* _Excerpted passage_:
▼▼▼
Upon acceptance by the board of directors of the American Gas Accumulator Co. of this agreement, the 150 shares of common stock were to be placed in the hands of a trustee mutually agreed upon, with the understanding that if payments were not made as provided in the agreement the stock was to be returned to the seller.
On June 18, 1930, the offer to sell the 150 shares of common stock of B.B.T. Corporation of America, as referred to above, was accepted by the executive committee of the board of directors of the American Gas Accumulator Co.
On June 24, 1930, William W. Kellett and Charles Townsend Ludington and the American Gas Accumulator Co. executed a declaration of trust and named therein the Union County Trust Co., Elizabeth, New Jersey, as trustee. In accordance with the provisions of that trust there were deposited with the trustee the total outstanding 150 shares of common stock of the B.B.T. Corporation of America. The said trust agreement provided in part:
The sum of $46,325.85 was to be paid by American Gas Accumulator Company to Kellett and Ludington, one-half each, payments to be made at the rate of 50% of the profits of the combined American Gas Accumulator Company and B.B.T. Corporation of America businesses for that year, but in any event such payments not to be less than $8,000.00 per year from the date of the agreement until the entire amount has been paid.
▲▲▲
* _Work instructions_:
(a) In the stock-sale excerpt, which company was named trustee in the declaration of trust?
(b) Quote the stock-sale excerpt starting with "Upon acceptance by" and going on through "of the board of directors of the American Gas Accumulator Co.".

Items drawn from a data source
▼▼▼
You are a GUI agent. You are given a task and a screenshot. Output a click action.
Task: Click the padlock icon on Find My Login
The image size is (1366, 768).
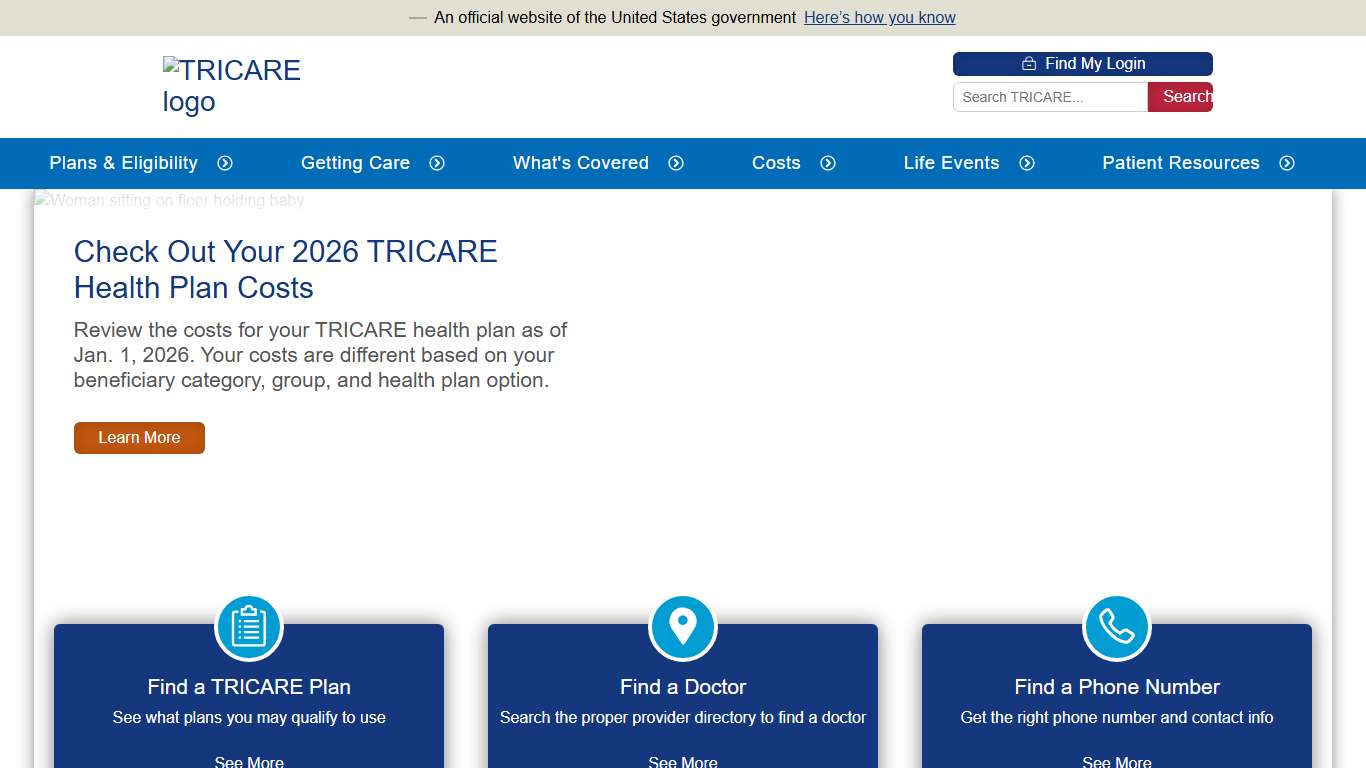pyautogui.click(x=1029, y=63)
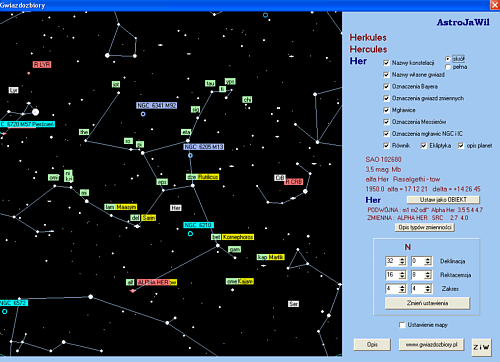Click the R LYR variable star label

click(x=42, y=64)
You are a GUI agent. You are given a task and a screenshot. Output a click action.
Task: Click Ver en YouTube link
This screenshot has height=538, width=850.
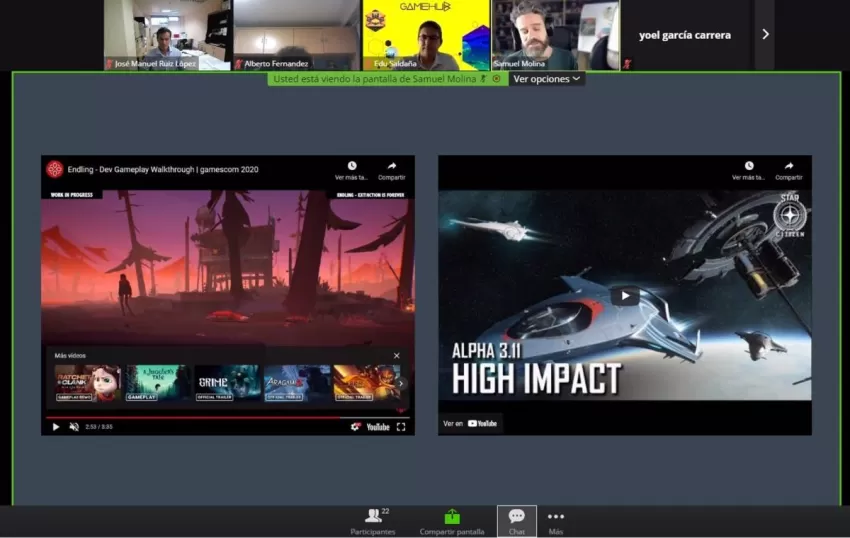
▲▲▲
* _Answer set_:
(a) The Union County Trust Co., Elizabeth, New Jersey.

(b)
Upon acceptance by the board of directors of the American Gas Accumulator Co. of this agreement, the 150 shares of common stock were to be placed in the hands of a trustee mutually agreed upon, with the understanding that if payments were not made as provided in the agreement the stock was to be returned to the seller.
On June 18, 1930, the offer to sell the 150 shares of common stock of B.B.T. Corporation of America, as referred to above, was accepted by the executive committee of the board of directors of the American Gas Accumulator Co.